I was so hopeful on that day that the Presbyterian Church would grow from strength to strength – that we’d forget the disagreements of the past and work together to build God’s kingdom, to bring God’s justice, to seek God’s peace in this nation and the world. Pushing Adam’s stroller down Peachtree Avenue, walking next to my father, I thought we’d finally figured out how to be a faithful church.
As it turns out, our record was about the same as Abraham’s. Impressive at times. Cowardly at others. Long spells of pointless bickering interrupted by flashes of pure grace. Did you know that Presbyterians have built more Habitat for Humanity homes than any other denomination? That our Disaster Assistance Program is one of the most respected?

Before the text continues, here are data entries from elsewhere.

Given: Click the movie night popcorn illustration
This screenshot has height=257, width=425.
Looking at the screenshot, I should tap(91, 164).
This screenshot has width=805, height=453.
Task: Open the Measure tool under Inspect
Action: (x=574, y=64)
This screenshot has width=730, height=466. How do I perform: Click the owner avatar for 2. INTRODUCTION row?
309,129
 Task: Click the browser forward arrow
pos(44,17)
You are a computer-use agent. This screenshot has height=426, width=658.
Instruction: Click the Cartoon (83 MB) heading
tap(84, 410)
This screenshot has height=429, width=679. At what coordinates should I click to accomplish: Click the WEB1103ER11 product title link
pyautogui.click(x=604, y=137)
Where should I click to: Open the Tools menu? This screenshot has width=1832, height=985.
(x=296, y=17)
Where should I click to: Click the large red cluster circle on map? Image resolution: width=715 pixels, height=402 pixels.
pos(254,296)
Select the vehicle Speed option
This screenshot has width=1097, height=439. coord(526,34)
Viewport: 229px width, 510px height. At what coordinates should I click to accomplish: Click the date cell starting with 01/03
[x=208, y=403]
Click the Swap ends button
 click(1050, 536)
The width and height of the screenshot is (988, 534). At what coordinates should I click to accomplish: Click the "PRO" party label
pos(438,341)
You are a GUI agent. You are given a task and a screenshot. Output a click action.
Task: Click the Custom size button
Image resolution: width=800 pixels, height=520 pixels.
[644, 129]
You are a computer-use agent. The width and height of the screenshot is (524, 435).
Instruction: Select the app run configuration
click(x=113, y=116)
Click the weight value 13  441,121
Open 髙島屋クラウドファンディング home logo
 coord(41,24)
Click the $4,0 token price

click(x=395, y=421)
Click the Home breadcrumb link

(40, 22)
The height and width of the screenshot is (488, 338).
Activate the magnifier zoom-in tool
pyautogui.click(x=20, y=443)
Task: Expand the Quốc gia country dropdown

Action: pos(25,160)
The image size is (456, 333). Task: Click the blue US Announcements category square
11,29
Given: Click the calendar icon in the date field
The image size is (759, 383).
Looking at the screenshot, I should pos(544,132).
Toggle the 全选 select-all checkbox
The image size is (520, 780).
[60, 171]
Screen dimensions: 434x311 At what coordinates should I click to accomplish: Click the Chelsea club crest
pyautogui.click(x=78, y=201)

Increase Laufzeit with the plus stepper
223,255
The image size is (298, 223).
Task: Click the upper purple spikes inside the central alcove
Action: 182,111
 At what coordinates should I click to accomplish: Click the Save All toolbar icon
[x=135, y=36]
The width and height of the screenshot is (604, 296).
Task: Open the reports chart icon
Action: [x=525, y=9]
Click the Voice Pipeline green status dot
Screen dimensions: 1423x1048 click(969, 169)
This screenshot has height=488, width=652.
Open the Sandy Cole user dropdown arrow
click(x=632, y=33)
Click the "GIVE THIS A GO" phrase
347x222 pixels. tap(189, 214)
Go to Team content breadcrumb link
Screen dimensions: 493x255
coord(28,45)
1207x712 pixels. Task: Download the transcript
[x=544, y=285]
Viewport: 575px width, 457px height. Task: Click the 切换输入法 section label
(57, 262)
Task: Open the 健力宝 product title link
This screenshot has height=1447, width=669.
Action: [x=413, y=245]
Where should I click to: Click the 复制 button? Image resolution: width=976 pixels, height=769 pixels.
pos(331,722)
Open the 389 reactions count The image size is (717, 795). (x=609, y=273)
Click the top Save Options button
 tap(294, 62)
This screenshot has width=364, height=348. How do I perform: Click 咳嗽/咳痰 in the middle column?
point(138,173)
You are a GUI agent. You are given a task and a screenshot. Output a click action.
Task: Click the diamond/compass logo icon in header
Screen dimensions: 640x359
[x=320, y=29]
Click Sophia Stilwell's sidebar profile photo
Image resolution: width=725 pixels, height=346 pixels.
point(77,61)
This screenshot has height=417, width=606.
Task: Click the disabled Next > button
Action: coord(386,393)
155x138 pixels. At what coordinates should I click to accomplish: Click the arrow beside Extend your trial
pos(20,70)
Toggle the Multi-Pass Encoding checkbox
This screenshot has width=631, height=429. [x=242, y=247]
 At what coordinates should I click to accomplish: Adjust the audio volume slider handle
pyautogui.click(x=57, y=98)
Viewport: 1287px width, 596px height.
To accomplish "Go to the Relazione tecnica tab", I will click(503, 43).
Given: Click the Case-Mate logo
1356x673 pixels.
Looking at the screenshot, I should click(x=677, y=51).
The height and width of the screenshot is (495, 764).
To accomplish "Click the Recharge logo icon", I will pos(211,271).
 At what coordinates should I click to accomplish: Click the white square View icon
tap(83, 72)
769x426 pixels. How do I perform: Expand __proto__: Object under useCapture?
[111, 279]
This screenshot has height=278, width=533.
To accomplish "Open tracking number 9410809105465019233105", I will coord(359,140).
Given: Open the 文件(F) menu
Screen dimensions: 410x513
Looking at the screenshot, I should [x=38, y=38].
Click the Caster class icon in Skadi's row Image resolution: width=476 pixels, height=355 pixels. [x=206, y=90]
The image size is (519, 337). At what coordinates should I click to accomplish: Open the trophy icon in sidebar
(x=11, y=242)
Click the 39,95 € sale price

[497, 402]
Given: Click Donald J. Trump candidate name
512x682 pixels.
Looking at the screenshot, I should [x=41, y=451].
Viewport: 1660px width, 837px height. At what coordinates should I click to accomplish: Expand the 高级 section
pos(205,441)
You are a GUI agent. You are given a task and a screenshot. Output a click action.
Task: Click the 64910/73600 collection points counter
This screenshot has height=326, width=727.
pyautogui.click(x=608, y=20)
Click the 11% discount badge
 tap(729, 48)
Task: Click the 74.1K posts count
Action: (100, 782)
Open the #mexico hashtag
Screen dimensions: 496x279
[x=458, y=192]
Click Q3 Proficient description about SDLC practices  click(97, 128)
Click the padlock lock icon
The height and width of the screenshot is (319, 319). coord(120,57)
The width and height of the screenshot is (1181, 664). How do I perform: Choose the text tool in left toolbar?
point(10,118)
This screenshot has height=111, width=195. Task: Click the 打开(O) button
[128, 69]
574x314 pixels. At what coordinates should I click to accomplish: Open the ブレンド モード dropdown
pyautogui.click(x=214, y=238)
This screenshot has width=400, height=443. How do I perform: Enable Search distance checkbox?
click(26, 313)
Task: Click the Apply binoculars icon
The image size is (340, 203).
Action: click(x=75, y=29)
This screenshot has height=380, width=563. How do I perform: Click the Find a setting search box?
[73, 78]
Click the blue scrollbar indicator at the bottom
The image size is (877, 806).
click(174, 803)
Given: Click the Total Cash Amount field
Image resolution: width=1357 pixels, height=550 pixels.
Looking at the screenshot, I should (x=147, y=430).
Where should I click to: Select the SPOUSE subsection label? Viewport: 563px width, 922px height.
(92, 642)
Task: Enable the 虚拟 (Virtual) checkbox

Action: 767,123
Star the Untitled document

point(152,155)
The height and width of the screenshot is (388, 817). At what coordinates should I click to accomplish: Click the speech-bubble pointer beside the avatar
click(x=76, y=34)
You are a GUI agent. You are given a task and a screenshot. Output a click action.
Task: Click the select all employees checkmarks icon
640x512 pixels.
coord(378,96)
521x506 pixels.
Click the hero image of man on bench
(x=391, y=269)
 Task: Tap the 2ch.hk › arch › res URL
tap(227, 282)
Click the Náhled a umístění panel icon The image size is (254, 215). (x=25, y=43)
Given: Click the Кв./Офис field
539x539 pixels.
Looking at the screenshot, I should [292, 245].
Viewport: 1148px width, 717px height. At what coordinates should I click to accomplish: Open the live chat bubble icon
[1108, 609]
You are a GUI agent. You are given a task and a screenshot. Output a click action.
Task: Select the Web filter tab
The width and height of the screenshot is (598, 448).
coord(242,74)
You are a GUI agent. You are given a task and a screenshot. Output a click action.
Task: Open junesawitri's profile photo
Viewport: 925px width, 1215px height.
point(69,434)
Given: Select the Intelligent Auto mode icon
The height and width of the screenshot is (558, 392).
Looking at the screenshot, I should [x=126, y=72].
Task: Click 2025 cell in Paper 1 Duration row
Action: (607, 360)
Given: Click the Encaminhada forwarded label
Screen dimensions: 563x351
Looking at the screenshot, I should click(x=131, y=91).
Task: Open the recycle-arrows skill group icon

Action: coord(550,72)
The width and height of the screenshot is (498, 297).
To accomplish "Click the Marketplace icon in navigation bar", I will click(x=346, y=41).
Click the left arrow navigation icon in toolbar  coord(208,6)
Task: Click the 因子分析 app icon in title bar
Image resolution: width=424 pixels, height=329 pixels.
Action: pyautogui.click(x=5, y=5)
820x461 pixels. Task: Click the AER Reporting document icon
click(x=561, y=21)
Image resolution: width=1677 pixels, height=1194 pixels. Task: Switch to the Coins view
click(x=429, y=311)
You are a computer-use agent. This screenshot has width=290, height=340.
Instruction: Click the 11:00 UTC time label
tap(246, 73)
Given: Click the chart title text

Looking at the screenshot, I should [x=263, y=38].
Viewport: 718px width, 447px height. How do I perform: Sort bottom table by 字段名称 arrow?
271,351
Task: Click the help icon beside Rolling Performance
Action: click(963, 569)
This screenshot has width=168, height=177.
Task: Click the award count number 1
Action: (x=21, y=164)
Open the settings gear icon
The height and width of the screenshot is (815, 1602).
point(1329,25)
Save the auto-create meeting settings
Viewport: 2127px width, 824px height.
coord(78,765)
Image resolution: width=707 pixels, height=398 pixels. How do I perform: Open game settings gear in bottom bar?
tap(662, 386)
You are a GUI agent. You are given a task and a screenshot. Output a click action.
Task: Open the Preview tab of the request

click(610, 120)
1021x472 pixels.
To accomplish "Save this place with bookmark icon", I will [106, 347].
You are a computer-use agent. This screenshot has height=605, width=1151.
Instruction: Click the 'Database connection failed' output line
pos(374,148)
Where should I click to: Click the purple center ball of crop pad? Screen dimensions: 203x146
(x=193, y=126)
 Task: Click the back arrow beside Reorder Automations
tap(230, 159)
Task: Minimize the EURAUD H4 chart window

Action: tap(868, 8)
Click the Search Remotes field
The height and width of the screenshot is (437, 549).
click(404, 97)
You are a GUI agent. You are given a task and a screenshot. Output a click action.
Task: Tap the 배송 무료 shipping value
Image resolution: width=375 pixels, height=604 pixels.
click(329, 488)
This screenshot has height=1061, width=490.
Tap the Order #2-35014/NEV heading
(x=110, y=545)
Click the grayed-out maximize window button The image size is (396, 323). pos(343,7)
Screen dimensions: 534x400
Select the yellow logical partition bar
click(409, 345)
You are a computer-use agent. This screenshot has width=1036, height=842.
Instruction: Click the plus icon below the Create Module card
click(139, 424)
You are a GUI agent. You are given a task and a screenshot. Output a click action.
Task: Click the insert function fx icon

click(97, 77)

That in quiet and unpublicized ways we are doing Kingdom work?
At the same time, we remain mired in a debate over human sexuality that saps our energies and distracts us from the essence of the gospel. This is a barren debate that guarantees a barren future. We must not allow it to become "normal" for us. We must open our ears to God’s promise of new life before we loose the capacity to recognize that nothing is too wonderful for the Lord.
The God who came through with a little boy named "Laughter" for Abraham and Sarah might pull off an even greater miracle by teaching Presbyterians to get over ourselves long enough to get the joke.
There is yet hope for our church, but only if we can still hear Sarah’s laughter. She thought that God had finished with her, but she was wrong. She thought that God had given up on her and Abraham, and there was nothing to look forward to but the same old same old, but she was wrong. She thought that God’s faithfulness to us had an expiration date, but she was wrong.